SLOC is a particular type of documentary credit, a simpler one with all its characteristics, but used like a sort of contract of guarantee.
From the point of view of the Italian jurisdiction, SLOC belongs to the area of the atypical new guarantee, like, for example, the patronage letter.
Those tools are “atypical”, because even if they share similarities with some Italian institutions, they still cannot be compared or identified with none of existing classic institution.
SLOC is usually used in international business, especially for international supply contracts, when the goods must be transported by air: goods and documents are sent together, and there is no need to keep the goods in storage waiting for the documents (that usually happens with documentary credit).
Stand By Letter: how it works
Usually, a documentary credit works this way: the bank (issuing bank), by request of the applicant, promises to make a payment to a subject (the recipient), when it receives the documents regarding the credit.
With the stand-by letter, instead, the documents are presented only if the principal has not fulfilled his duty. So, among the documents necessary there always are the statement of non-fulfillment of the applicant, the invoice, and the document of transport.
In the first case, the documentary credit is used like a payment; in the second, the SLOCs it is a guarantee.
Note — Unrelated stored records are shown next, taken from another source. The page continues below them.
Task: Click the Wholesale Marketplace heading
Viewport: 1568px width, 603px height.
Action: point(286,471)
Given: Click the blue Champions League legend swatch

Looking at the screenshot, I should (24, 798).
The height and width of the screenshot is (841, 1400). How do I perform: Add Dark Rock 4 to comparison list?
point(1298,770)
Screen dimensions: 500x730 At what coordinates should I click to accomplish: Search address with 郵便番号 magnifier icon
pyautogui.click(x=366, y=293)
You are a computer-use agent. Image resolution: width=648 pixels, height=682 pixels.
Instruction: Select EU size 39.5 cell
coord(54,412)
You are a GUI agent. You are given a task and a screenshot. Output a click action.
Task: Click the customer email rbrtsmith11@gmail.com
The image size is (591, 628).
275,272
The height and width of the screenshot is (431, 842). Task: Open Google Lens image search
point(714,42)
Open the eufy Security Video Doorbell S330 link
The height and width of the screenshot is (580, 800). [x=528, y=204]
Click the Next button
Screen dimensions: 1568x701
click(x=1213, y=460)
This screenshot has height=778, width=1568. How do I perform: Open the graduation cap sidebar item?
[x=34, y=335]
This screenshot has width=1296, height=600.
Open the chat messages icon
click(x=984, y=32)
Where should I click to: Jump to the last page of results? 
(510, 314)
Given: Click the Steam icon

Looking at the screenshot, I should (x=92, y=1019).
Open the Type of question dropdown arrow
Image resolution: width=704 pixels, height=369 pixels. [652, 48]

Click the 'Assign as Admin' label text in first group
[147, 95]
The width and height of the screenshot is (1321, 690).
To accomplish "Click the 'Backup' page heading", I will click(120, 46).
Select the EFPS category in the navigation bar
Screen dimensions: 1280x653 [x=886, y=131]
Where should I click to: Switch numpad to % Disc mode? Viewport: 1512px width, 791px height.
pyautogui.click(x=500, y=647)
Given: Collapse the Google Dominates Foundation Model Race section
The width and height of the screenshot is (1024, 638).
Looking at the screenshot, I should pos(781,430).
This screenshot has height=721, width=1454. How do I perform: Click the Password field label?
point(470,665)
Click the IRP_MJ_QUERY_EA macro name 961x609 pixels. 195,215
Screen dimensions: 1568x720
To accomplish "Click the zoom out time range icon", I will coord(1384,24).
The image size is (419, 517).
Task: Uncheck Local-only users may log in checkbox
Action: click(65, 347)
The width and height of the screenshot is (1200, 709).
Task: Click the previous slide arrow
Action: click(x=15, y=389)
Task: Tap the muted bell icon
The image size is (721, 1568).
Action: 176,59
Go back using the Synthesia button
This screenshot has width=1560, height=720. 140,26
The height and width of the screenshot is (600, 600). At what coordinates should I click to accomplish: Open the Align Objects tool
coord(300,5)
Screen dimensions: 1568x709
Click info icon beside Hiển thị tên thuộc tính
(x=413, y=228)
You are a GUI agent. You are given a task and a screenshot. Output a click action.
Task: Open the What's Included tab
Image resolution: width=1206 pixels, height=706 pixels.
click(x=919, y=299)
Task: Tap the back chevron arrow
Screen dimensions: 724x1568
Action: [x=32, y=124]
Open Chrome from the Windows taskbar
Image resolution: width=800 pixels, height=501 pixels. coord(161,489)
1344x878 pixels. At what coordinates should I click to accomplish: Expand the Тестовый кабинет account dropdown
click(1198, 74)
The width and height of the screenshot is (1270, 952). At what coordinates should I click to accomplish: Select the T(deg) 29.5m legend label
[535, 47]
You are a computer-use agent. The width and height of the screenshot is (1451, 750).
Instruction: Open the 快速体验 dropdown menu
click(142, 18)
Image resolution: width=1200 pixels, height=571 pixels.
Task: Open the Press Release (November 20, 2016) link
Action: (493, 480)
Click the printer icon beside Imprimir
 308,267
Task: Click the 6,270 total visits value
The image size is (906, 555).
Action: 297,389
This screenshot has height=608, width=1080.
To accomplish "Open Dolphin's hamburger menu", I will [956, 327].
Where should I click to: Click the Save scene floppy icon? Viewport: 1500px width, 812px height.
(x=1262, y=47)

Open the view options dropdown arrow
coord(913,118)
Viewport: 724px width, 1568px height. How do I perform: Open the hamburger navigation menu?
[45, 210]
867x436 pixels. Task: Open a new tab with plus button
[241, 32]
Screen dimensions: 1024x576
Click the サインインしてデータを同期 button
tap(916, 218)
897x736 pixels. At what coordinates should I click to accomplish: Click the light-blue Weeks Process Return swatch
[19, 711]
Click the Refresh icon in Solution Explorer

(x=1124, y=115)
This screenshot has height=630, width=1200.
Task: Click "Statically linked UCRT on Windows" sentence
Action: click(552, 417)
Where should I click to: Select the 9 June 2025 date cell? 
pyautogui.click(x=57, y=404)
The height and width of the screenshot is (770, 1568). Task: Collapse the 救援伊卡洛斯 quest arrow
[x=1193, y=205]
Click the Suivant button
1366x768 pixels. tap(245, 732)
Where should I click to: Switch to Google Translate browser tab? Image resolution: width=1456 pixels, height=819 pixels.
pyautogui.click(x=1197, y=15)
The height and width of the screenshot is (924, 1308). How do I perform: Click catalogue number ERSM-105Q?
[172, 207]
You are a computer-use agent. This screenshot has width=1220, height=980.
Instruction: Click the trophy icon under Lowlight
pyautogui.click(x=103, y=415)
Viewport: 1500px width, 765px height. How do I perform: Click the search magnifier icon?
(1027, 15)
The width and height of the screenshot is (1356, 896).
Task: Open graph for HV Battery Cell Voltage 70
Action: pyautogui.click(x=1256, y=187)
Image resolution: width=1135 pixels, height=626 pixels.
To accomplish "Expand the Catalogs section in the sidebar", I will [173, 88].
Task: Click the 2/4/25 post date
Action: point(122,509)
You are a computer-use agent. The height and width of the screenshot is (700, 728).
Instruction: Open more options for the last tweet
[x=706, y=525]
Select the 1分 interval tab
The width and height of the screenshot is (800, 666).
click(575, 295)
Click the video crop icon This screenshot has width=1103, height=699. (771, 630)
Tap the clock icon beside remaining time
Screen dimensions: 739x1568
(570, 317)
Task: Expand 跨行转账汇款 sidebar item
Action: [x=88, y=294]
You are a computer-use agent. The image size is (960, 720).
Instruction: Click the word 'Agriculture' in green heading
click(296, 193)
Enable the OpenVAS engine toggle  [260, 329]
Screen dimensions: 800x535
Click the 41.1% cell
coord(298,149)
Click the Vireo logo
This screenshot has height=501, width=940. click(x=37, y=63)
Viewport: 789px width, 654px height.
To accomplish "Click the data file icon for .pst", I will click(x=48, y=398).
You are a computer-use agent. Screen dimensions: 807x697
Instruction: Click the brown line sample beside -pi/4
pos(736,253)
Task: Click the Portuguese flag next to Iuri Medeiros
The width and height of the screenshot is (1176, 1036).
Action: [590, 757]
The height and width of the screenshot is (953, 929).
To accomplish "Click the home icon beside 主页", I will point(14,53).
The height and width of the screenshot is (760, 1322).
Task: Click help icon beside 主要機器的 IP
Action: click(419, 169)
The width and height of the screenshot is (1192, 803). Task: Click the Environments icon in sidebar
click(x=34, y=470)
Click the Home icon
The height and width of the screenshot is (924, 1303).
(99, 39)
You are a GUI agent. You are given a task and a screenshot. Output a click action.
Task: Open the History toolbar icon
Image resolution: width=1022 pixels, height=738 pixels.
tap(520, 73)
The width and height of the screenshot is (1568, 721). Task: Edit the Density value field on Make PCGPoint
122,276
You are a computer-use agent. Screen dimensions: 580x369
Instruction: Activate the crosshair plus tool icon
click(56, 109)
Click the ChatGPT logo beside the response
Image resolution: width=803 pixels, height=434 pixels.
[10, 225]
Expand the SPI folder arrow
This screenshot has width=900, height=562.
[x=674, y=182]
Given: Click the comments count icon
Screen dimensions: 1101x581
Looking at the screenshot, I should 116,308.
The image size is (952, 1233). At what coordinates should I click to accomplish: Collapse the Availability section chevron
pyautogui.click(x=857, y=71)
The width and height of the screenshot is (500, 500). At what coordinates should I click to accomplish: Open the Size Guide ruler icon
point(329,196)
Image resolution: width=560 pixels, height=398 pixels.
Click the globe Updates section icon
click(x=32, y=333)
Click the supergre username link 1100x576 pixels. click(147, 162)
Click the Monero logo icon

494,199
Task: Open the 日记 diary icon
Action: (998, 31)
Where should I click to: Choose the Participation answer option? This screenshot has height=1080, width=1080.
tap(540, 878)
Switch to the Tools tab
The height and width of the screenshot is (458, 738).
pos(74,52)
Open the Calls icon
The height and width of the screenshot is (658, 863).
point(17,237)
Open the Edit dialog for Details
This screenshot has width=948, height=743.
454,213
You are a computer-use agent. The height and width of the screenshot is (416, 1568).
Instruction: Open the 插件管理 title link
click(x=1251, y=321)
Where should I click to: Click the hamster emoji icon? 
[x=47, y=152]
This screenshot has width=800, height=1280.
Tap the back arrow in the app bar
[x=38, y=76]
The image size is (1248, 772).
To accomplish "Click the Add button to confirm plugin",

Taking as example the supplying contract, the scheme is the following: the exporter sends the goods and documents, sure that he will we paid one way or another, by the importer o by the bank if the importer does not pay. Then, if that happens, the exporter asks to the issuing bank to pay him, using the letter of credit.
There are some limitations of responsibility for the issuing bank, concerning the authenticity of the documents, and the verification of the identity of who is demanding the payment.
Types of Stand By Letter
There are some different types of SLOCs. All SLOCs, as seen, implicate the permanent obligation of the issuing bank to pay on demand of the recipient in case that the applicant cannot.
That scheme is the one of the performance standby, but is also the structure of the advance payment standby and of the bid bond standby.
The first one guarantee the payment of a down payment, while the second is used to guarantee the execution of a contract after the approval of the bid.
The duty of payment is binding from the date of issue; the only conditions are the submission of the documents and the statement by the recipient that he has not been paid.
Legislation about Stand By Letter
Even though SLOCs are very common and utilized all around the world, they have not a very standard regulation.
SLOCs are regulated by International Standby Practice (ISP) 98 of ICC, but those regulations are not very common, because ICC rules about documentary credit are more likable to be used, even in case of SLOC.
This happens, mostly in the civil law system, because, as said before, those instruments don’t fit the canonic institution, and civil law country (as Italy) prefer to trat them the same way they use for the most similar yet existing instrument.
There is also a UNCITRAL (United Nations Commission on International Trade Law) convention of 2000 about SLOC which is anyway not effective in none of G20 members (Italy neither).
Even in the USA, were SLOCs are born, the regulation in this subject only talks about “letters of credit”, without mentioning the “standby” characteristic (this may depend by the fact that SLOCs were born to bypass the USA prohibition for the banks to give accessories guarantee).
So, until all the countries will agree on the regulation to apply to the SLOCs, the principal international regulation stays in the practices.